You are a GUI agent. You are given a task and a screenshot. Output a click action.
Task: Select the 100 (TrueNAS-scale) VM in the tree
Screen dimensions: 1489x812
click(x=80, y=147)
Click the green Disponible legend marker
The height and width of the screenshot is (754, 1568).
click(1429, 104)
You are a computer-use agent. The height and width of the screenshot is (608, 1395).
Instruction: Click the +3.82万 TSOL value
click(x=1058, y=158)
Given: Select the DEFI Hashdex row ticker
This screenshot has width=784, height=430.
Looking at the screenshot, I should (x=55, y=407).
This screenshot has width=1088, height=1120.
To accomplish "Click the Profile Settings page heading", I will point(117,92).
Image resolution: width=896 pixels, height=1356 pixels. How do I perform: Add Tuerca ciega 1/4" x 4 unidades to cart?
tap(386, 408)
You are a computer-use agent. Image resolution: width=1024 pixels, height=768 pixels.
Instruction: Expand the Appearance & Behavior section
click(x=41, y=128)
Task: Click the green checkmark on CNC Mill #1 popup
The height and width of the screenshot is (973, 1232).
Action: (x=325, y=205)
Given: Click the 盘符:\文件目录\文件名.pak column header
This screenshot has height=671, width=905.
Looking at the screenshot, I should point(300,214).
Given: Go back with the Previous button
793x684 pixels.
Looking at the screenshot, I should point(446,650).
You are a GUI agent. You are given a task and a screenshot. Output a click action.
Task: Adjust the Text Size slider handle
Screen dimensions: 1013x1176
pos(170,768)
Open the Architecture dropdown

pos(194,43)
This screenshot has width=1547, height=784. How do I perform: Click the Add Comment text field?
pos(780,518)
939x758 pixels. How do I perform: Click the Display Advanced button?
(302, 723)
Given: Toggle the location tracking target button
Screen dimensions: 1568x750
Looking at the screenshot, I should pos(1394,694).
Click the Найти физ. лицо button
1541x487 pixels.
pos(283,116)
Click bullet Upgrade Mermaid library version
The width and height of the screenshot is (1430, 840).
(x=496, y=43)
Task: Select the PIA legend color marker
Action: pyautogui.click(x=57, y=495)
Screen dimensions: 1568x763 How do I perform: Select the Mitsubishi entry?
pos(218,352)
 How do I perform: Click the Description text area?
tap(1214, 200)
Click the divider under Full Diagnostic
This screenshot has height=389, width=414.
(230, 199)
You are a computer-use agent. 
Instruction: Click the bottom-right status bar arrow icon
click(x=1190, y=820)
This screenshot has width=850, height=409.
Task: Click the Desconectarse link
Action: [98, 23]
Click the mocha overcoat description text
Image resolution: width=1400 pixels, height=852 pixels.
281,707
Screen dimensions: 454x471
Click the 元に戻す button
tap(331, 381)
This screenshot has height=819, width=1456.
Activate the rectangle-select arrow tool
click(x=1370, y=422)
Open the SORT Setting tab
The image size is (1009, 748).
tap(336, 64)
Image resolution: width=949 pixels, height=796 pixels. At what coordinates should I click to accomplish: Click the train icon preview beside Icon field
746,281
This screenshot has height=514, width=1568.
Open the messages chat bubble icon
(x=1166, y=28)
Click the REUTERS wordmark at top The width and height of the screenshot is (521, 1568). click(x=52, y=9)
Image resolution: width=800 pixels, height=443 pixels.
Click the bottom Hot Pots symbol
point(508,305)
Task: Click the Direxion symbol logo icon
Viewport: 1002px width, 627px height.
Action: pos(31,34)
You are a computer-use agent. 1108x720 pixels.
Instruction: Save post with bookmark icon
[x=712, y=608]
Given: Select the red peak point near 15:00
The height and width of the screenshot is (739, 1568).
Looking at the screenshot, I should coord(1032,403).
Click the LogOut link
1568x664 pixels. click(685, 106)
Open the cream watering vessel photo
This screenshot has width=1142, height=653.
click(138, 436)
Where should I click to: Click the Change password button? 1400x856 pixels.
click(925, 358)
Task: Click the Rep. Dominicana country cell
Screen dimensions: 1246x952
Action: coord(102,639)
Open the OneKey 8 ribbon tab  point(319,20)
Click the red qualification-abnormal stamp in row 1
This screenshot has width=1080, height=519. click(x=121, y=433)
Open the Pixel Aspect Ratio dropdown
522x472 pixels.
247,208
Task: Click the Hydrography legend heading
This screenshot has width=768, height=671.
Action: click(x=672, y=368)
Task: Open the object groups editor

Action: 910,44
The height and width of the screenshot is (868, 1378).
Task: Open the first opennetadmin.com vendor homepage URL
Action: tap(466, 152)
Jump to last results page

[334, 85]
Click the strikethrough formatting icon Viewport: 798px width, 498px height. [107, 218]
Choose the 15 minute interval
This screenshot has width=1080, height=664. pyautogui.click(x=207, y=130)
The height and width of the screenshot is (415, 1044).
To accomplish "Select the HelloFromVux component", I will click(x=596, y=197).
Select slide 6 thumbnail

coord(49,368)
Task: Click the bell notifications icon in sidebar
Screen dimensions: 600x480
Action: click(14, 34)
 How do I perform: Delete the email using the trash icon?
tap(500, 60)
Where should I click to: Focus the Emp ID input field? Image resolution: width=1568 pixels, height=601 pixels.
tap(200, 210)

--

§ Your objective
What lines in the material above hold the word "heading"? Pull them out.

§ Task answer
To accomplish "Click the Profile Settings page heading", I will point(117,92).
Task: Click the Hydrography legend heading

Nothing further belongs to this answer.